== Text for analysis

Latest News Other News Pease and Curren blend West Point heritage into 2010 Class Rings

Pease and Curren blend West Point heritage into 2010 Class Rings

When a 90 year-old, family-owned company helps an almost 200-year old American institution blend past, present, and future, the result is nothing less than stunning.

Pease-MayMonday, March 9, 2009 Pease and Curren, a third-generation precious metals refinery in Warwick, RI, hosted the 9th annual West Point Military Academy Ring Melt Ceremony.

Twenty-three donor families contributed West Point Class Rings to be melted and blended into the gold being used to create Class Rings for the class of 2010. But the event was much more than just a blending of gold. It embodied the deep, emotional commitment that cements past graduates to the new graduating class of 2010 and strengthens the bonds of the men and women who form the Long Gray Line.

The ceremony was steeped in emotion and tradition as family members and fellow officers dropped donated Rings into the melt pot while biographies of donors were being read aloud. The families, who were commemorating husbands, fathers, brothers, and grandfathers, followed the melt pot to the smelting room as they watched the Rings transform into a gold ingot, ready for use by Balfour in the manufacturing of the 2010 Class Rings.

====
== Input data

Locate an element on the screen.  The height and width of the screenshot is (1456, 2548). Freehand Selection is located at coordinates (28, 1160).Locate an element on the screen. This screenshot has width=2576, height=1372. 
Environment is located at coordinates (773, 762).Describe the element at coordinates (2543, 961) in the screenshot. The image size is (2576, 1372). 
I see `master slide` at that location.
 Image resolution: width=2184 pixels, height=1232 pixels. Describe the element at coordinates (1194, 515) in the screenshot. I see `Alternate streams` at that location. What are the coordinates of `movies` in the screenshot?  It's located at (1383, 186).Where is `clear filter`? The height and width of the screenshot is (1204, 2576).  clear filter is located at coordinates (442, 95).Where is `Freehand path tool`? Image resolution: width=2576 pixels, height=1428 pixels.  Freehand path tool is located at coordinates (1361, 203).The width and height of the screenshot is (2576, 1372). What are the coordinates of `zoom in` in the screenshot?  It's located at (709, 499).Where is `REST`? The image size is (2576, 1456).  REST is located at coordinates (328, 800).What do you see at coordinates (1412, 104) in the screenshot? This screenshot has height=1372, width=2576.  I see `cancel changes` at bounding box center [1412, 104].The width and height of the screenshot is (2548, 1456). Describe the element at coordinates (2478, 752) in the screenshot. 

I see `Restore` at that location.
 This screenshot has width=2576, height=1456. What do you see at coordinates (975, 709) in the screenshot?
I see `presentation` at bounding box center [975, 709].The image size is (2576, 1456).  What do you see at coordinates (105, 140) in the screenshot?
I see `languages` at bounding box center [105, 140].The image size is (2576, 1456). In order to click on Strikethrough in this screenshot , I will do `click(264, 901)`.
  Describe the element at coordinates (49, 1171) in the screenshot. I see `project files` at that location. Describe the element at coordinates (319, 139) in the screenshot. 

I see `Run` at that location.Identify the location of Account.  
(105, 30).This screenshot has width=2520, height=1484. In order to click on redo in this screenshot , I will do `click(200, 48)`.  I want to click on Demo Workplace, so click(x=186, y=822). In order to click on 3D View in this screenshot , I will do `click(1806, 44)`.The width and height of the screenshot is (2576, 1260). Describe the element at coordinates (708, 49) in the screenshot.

====

◆ Task instructions ◆
#1 Reproduce word for word the part of the West Point ring melt article that begins with "When a 90 year-old, family-owned" and ends with "less than stunning.".
#2 Carry the article about the West Point ring melt ceremony forward from the point where it stops.

◆ Results in order ◆
#1
When a 90 year-old, family-owned company helps an almost 200-year old American institution blend past, present, and future, the result is nothing less than stunning.

#2
"We are proud to be a part of something so special," states Kimberly Michalik, President of Pease and Curren. "Pease and Curren understands first-hand what tradition and connection mean to West Point, and it is our privilege to host the event at our facility. Watching the faces of the family members as we melt and meld the donated Rings for the next graduating class is priceless. We are moved and honored to be significant contributors to this incredible tradition."

This year's donors include a fifth generation West Point family commemorating the late Lieutenant Colonel John Armstrong, USMA 1946. LTC Armstrong is the grandfather of Cadet Mark H. Armstrong, USMA 2010 and father to Colonel Mark H. Armstrong, USMA 1981.

"I'm proud to be a part of such an historically significant event like this," states Cadet Mark H. Armstrong. "It makes me feel special to have part of my grandfather's ring in mine."

The oldest Ring donated this year hails from the Class of 1904. It belonged to General George R. Allin, who taught at West Point, served in the Vera Cruz Operation in 1914, and was the Commandant of the Field Artillery School before retiring in 1942. His grandson, Colonel George Allin III, traveled from Kansas to donate the Ring.

The Long Gray Line, which represents all West Point graduates, past, present, and future, is more than just a concept. Graduates of the historical institution, which include three Presidents of the United States, 21 cabinet members, and 35 governors, are the brave and noble hands of alumni reaching forward to present cadets and future graduates. To the West Point family, they will always be linked.